そんなことを思っていたら、昨年、村に移住してきた若い人たちを中心に「一般社団法人つちのこパーク」が設立されました。事務所建物には、ツチノコ探検から今日までの活動の中で集まったグッズや書籍などツチノコ研究者に垂涎のお宝が展示されています。
当時の様子を記録したドキュメンタリー映画「おらが村のツチノコ騒動記」も上映され、多くの人が集まりました。
村の過疎化はまだ続くだろうし、その流れを止めるのはなかなか難しい状況です。それでも私たちはこれからも、村の人間や出身者が「下北山村」の名を誇りを持って答えられるように、知恵を絞っていかなければなりません。私もまだまだいろいろ活性化の役に立ちたいと考えています。
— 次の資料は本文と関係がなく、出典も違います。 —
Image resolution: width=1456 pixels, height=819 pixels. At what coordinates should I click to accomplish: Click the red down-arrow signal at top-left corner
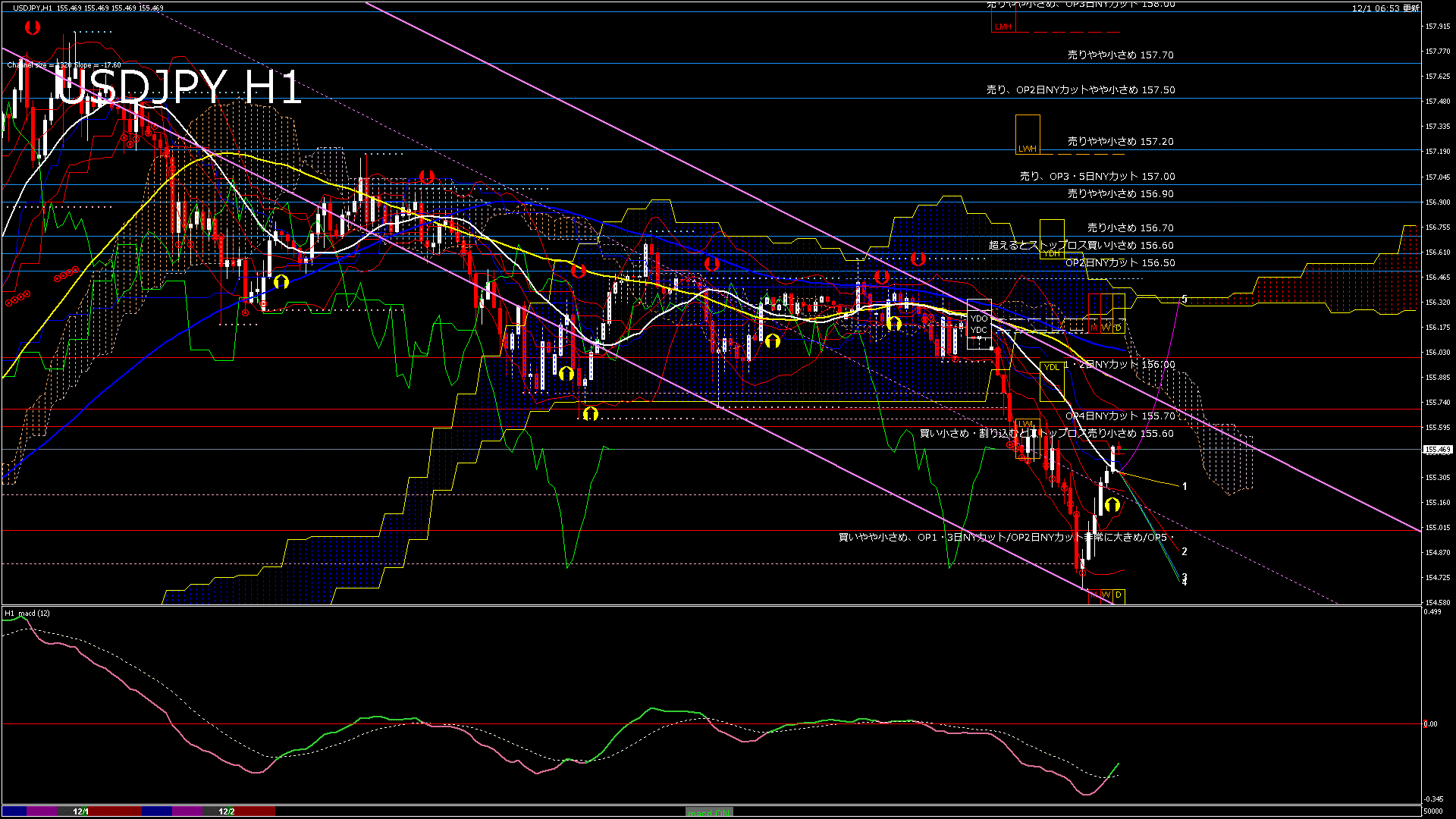point(32,28)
この記事を読んでくださったあなたも、ぜひ機会があったら、下北山村を訪れてください。お待ちしています。
- 野崎和生
- Nozaki Kazuo
昭和21年、下北山村生まれ。 昭和40年から平成18年まで、関西電力株式会社に勤務。その間を含め、下北山村議会議員を6期務める。昭和63年、ツチノコ探検を有志とともに企画・実施。翌年「ツチノコ共和国」を建国。現在に至るまで、ツチノコ共和国代表として村の自然を生かした交流活動と情報発信を展開している。平成9年度「地域づくり団体」自治大臣表彰受賞。平成21年度森の名人(森の伝承・文化部門)認証。